[Supplied records Boundary: Start]

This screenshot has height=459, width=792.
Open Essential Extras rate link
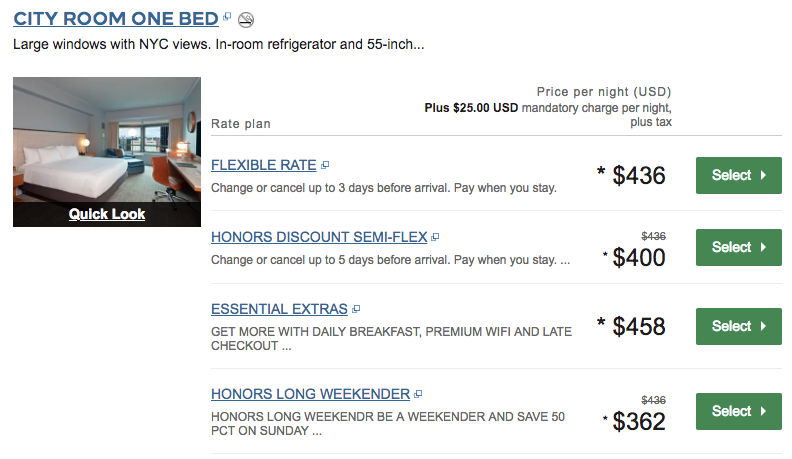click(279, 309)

[Supplied records Boundary: End]
[Supplied records Boundary: Start]

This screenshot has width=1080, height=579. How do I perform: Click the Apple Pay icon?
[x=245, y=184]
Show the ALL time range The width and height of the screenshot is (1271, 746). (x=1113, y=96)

[Supplied records Boundary: End]
[Supplied records Boundary: Start]

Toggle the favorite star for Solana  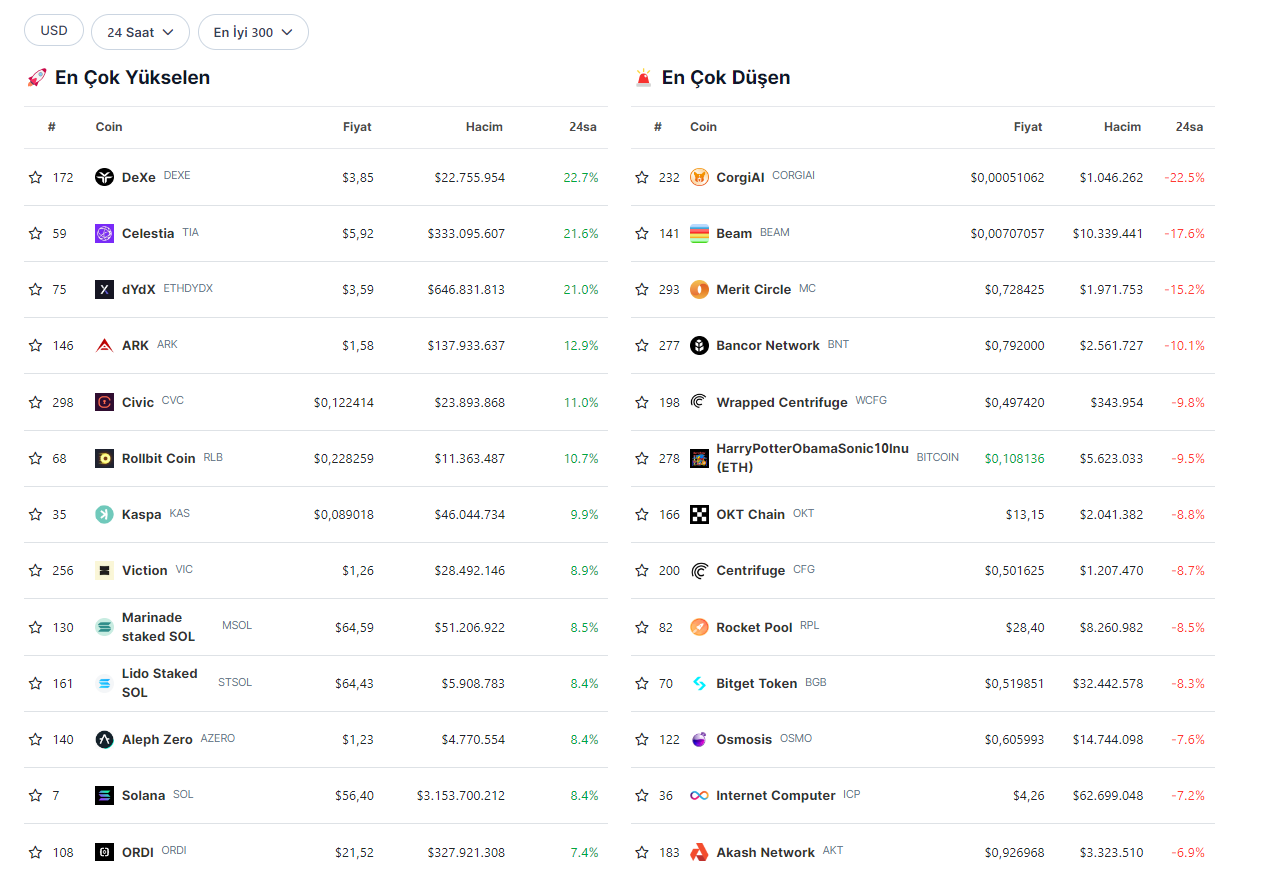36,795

[Supplied records Boundary: End]

To do –
Transcribe the lines above between the line holding "This screenshot has width=1080, height=579." and the line holding "Show the ALL", inclusive, exactly as they stand and with nothing added.

Output for this task –
This screenshot has width=1080, height=579. How do I perform: Click the Apple Pay icon?
[x=245, y=184]
Show the ALL time range The width and height of the screenshot is (1271, 746). (x=1113, y=96)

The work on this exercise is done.